На мое третье «Мистер Квигли!» он наконец притормозил и сказал:
– Ч-что?
– Но если вы были в Челтнеме, то кто же тогда расписался за Глендину бандероль?
Оливер был в дурном настроении и потому высказал мнение, что это не мое дело. Я вкрадчиво напомнил, что всегда готов сообщить ему свежий прогноз состояния скаковой дорожки. Ну, раз так… Оливер Квигли полагал, что, когда курьер снова не застал никого дома, он так затрахался (это было собственное выражение мистера Квигли), что взял и расписался за Квигли сам, а бандероль забрал с собой и выкинул по дороге в канаву.
– Вы что, действительно так думаете? – спросил я.
– Зарубите себе на носу, – сказал Квигли, стуча зубами о трубку (так его трясло), – никакой бандероли они мне не доставляли, я на них в суд подам и последнюю рубашку с них сниму!
– Ну, желаю удачи, – сказал я.
– Убил бы эту суку Гленду! – сказал Квигли. – Ей-богу, убил бы, если бы она сама не убилась. Если эта чертова «Молния» не найдет мою бандероль немедленно, судиться с ними будет уже бесполезно… хотя я, конечно, все равно на них в суд подам! Я добьюсь, что этот ворюга-мотоциклист сам в кювет слетит!
Я слушал его злобное нытье и тихо радовался, что Квигли сейчас не рядом, а в Челтнеме, за сотню миль от меня.
Поговорив с Квигли, я с часик посидел молча и подумал. Шестеренки у меня в голове покрутились, и все наконец встало на свои места. Через час я позвонил еще в два места: в «Герб Бедфорда» в Ньюмаркете и в Гидрометцентр в Брекнелле.
Да, Джон Руперт и Призрак были правы. Убийство одного из членов компании посеяло раздоры между прочими.
Поскольку Джон Руперт дал мне номер своего мобильника («на всякий случай», как он выразился), я застал его в разгар игры в гольф, которую он любезно согласился отложить.
– Вам не стало хуже, надеюсь? – спросил он.
– Нет, наоборот. Можно задать вопрос?
– Сколько угодно.
– Насколько серьезна эта идея насчет книги о бурях?
– Простите?
Похоже, я и впрямь его удивил.
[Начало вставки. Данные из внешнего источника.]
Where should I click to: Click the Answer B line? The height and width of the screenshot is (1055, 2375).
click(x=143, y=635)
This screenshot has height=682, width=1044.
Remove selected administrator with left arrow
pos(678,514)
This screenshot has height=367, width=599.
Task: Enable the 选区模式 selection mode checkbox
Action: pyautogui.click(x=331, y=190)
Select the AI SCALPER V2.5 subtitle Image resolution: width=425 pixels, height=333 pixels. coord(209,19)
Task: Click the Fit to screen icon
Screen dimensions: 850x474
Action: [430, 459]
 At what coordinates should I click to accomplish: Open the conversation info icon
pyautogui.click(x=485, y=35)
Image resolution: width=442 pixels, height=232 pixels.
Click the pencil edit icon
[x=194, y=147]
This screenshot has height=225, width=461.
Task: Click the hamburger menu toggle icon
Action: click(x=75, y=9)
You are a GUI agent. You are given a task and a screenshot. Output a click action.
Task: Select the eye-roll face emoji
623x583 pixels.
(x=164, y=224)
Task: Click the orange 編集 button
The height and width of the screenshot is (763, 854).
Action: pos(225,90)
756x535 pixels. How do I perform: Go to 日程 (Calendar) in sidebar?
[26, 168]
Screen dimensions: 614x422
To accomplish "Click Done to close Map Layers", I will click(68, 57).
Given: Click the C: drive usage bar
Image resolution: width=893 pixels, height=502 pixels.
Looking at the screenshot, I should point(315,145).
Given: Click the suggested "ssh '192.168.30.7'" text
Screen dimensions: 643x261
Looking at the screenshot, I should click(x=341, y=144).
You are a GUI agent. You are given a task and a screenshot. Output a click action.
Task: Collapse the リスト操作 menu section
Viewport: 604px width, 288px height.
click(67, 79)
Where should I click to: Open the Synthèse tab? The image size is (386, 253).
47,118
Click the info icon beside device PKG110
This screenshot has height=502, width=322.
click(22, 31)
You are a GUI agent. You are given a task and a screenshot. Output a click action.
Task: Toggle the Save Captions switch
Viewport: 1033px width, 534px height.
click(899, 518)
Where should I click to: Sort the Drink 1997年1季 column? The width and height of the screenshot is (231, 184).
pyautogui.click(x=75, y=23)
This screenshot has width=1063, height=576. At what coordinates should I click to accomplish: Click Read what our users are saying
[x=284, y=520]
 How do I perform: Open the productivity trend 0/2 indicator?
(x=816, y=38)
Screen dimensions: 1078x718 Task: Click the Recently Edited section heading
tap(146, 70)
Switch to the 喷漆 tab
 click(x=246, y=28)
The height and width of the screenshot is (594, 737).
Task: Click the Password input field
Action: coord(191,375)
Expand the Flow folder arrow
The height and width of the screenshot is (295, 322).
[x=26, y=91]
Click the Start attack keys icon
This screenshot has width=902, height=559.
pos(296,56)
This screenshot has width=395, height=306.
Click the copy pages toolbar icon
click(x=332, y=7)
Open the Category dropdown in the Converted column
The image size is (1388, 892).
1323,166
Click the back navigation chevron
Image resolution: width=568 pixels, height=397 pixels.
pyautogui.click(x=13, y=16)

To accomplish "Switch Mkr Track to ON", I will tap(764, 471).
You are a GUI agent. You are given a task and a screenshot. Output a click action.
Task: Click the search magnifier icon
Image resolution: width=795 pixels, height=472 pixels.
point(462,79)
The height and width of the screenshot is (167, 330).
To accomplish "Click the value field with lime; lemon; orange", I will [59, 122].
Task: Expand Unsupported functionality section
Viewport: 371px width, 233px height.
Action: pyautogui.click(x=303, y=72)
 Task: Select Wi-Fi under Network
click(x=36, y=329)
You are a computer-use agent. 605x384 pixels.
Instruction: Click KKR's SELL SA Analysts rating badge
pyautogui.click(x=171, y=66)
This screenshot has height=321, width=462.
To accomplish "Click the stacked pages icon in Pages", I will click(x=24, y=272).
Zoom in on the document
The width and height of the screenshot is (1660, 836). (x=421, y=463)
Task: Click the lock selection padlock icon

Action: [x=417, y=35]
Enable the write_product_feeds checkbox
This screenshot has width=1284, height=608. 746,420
Он осторожно спросил:
– А что?
– Понимаете, – честно ответил я, – мне нужен контракт… даже не столько контракт, сколько аванс.
– Аванс… на что-нибудь важное? В смысле, это срочно? Сейчас, между прочим, суббота…
– Мне кажется, я могу добыть вам еще одного члена компании. Но мне нужен билет до Майами.
На то, чтобы принять решение, ему хватило десяти секунд.
– Завтра – идет?
Завтра, то есть в воскресенье, к обеду, Рави Чанд обозрел мою тающую сыпь с увеличительным стеклом под яркой лампочкой. На лице доктора отразилось горькое разочарование.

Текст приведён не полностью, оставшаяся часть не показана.